---- Alıntılanan metin

Bu sahnede Jerry ve Rachel’e sistem tarafından geçmiş yaşantıları hakkında bilgi verilir. Jerry’nin çocukluk anılarından dahi haberdar olan sistem sevdiği veya sevmediği şeylere kadar en detaylı şekilde anlatılır. Bu sistem davranış, motivasyon ve hatta kişilik analizi yapar. Sistem tüm bu bilgilere Jerry’nin kişisel bilgisayarından ve kullandığı diğer teknolojik araçlarındaki verilerden yararlanarak ulaşmıştır. Aynı durum Rachel ve toplumdaki diğer tüm bireyler içinde geçerlidir.

--------
---- Çıkarılan öğeler

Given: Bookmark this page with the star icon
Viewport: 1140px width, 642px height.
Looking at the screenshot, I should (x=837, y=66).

--------
---- Çıkarılan öğeler

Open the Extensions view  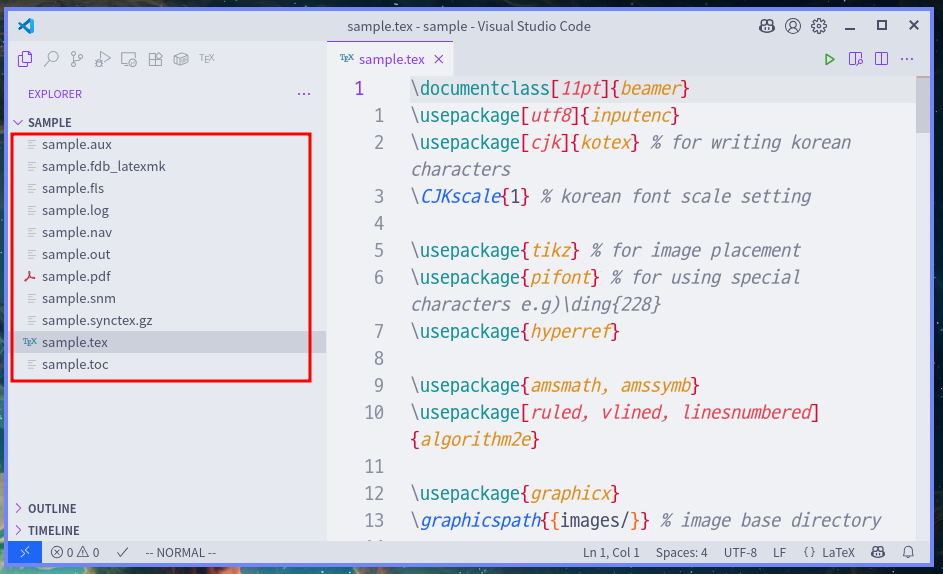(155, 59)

--------

[Yapılacak işler]
1) Alıntılanan metinde "Bu sahnede Jerry" sözlerinin geçtiği yerden başlayıp "bireyler içinde geçerlidir." sözlerinden sonra biten bölümü, "davranış" yerine "tutum" gelecek şekilde değiştirerek yeniden yazın.
2) Alıntılanan metne göre sistem, Jerry hakkındaki bilgilere hangi kaynaklardan yararlanarak ulaşmıştır?

[Doğru cevaplar]
1)
Bu sahnede Jerry ve Rachel’e sistem tarafından geçmiş yaşantıları hakkında bilgi verilir. Jerry’nin çocukluk anılarından dahi haberdar olan sistem sevdiği veya sevmediği şeylere kadar en detaylı şekilde anlatılır. Bu sistem tutum, motivasyon ve hatta kişilik analizi yapar. Sistem tüm bu bilgilere Jerry’nin kişisel bilgisayarından ve kullandığı diğer teknolojik araçlarındaki verilerden yararlanarak ulaşmıştır. Aynı durum Rachel ve toplumdaki diğer tüm bireyler içinde geçerlidir.

2) Jerry'nin kişisel bilgisayarından ve kullandığı diğer teknolojik araçlarındaki verilerden yararlanarak.